The term was used for Natasha, Pierre and the Great Comet of 1812, where the audience sat at little bistro tables during the performance and ate a meal, with the performers snaking around the tables, and occasionally sitting down at one. Then there are the shows where the audience has to stand up. These are sometimes labeled “immersive” (another vague term) and are heralded as a new way for audiences to participate. In Here Lies Love, we stood in a convincing replica of a disco at the Public Theater as the show about Imelda Marcos unfolded around us. Guides in orange safety vests occasionally moved us to one corner of the room, and then to another; we at times were encouraged to dance. In Sleep No More, a fractured, multi-roomed presentation of Macbeth in an old hotel converted for the show, much has been made of the audience being in charge; we can see scenes in whatever order we want, and we can open drawers and cabinets.

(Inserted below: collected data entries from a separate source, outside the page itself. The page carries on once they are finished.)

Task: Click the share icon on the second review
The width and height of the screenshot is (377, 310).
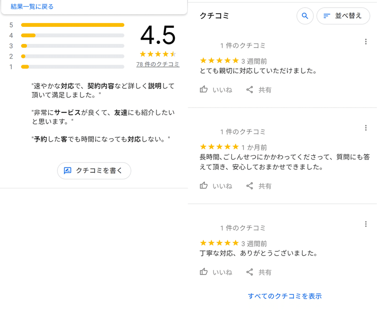Action: tap(249, 185)
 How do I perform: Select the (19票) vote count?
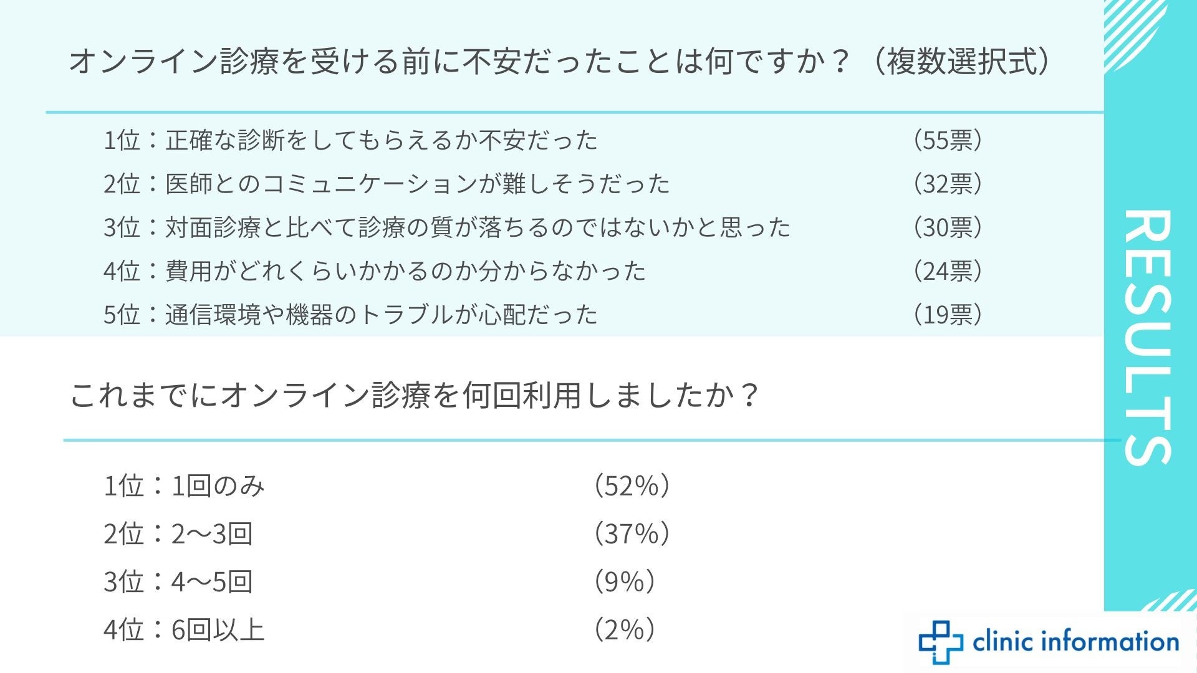[x=948, y=315]

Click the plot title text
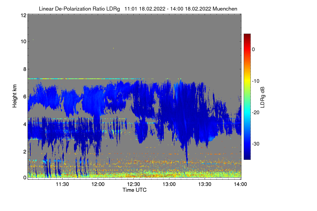click(x=138, y=9)
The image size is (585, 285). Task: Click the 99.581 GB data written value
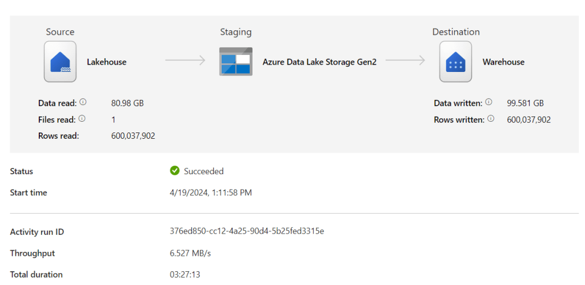click(x=525, y=103)
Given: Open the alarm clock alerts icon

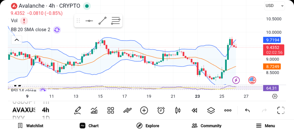Looking at the screenshot, I should click(x=161, y=110).
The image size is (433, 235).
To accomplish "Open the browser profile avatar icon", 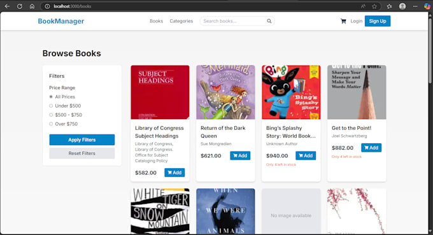I will click(x=402, y=6).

There are shows, such as The Mystery of Edwin Drood, where the audience gets a say in how the plot unfolds—the audience as playwright’s helper. Audience participation takes on a different connotation in overtly political companies such as Theatre of the Oppressed, which has created separate troupes made up of LGBT youth, HIV-positive homeless New Yorkers, and undocumented immigrants and refugees, while their audiences are urged to take the struggle to City Hall, sometimes literally.

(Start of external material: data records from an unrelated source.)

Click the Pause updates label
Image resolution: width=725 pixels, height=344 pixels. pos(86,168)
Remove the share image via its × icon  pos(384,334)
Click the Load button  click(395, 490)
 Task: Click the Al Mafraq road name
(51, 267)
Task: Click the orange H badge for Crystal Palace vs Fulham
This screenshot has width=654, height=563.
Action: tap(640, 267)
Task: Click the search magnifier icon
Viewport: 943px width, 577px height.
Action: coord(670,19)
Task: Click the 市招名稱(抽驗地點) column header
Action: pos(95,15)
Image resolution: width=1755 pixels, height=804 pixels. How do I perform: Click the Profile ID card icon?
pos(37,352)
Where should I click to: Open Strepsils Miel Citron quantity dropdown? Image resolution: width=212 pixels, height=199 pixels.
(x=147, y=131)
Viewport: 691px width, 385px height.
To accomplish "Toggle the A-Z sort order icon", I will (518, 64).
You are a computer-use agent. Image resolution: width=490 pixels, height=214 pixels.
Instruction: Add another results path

But what happens when the audience participates by becoming performers—without volunteering to do so?
Taylor Machinations
A 24-Decade History of Popular Music is an ambitious “performing arts concert” that next year Taylor Mac plans to present in a 24-hour marathon of American music from 1776 to 2016. Last month, as part of the Under the Radar festival, he presented seven hours of it over two separate nights, singing some seventy songs from the 1900s to the 1950s, which I reviewed favorably.

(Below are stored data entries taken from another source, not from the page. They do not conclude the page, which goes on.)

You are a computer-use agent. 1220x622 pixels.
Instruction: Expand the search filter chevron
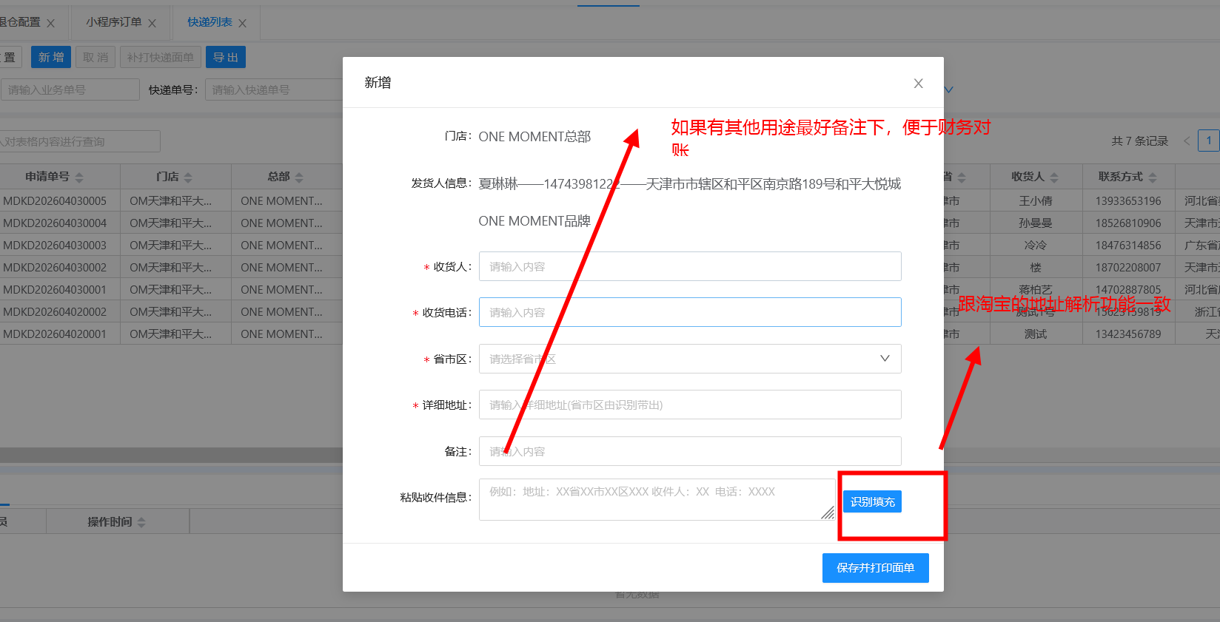(949, 89)
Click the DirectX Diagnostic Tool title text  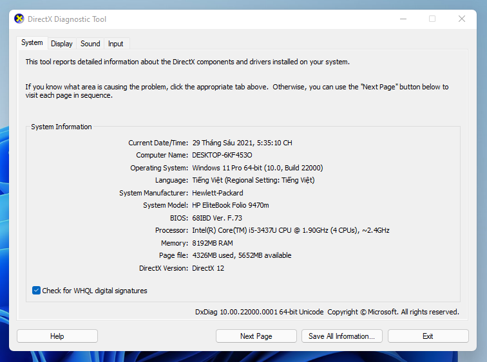(67, 19)
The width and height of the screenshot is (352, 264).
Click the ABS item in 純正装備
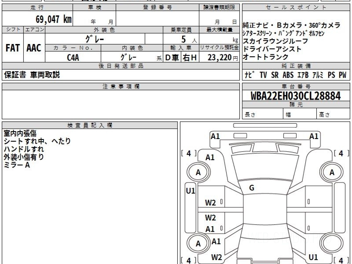288,75
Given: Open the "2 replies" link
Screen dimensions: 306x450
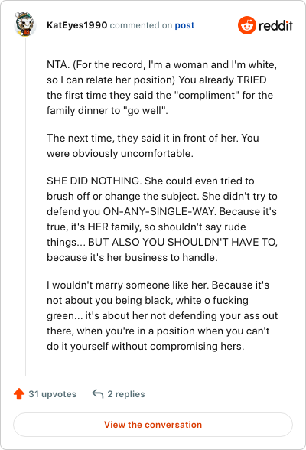Looking at the screenshot, I should [x=126, y=394].
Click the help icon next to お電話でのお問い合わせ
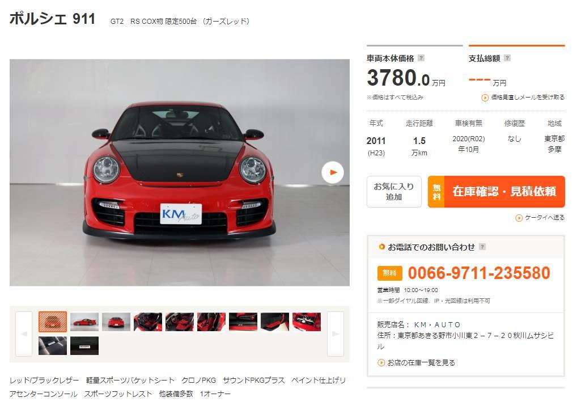The height and width of the screenshot is (410, 577). 482,247
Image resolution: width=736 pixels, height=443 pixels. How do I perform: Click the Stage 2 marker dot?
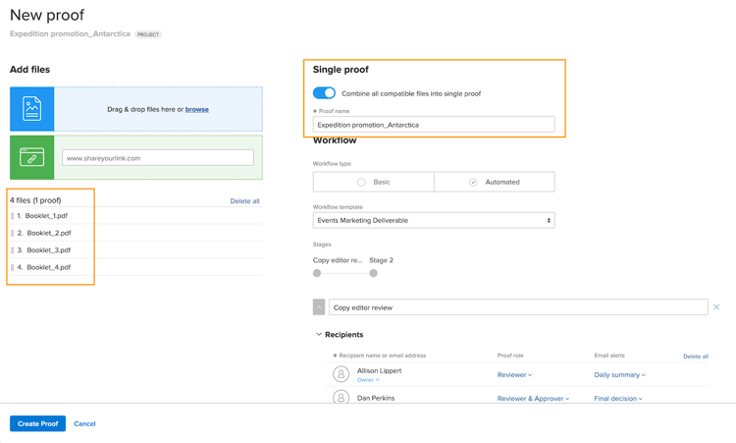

By the end of the shows, Mac had volunteered every member of the audience to participate in one way or another. Some of this was benign, such as blowing up balloons for him, or sing-alongs. Some of the sing-alongs were straightforward (we sang the lyrics written on a makeshift poster held up on the stage), some of it cleverer: Mac instructed half the audience to sing “It’s Time For Every Boy To Be A Soldier,” and the other half to sing “I Didn’t Raise My Boy To Be A Soldier” to show conflict over U.S. entry into World War I. I found some of the audience participation physically uncomfortable: Row by row he told us to get out of our seats and sit on the floor of the stage, until the seats were empty and the stage was full. What he was doing became clear as he sang songs of crowded tenement life on the Lower East Side in the 1900s. (We were permitted—eventually—to return to our seats.)
However, Mac also picked individual members of the audience to play gay lovers, and his own lover. The stage went dark, and when the lights came back on we saw Mac had wrapped his arms and legs lasciviously around a gentleman. In the 1940’s segment, he put Nazi armbands on two audience recruits. In the 1950’s, he told all the white people to stand and move to the suburbs, leaving the handful of people of color sitting in the largest, now emptied middle section.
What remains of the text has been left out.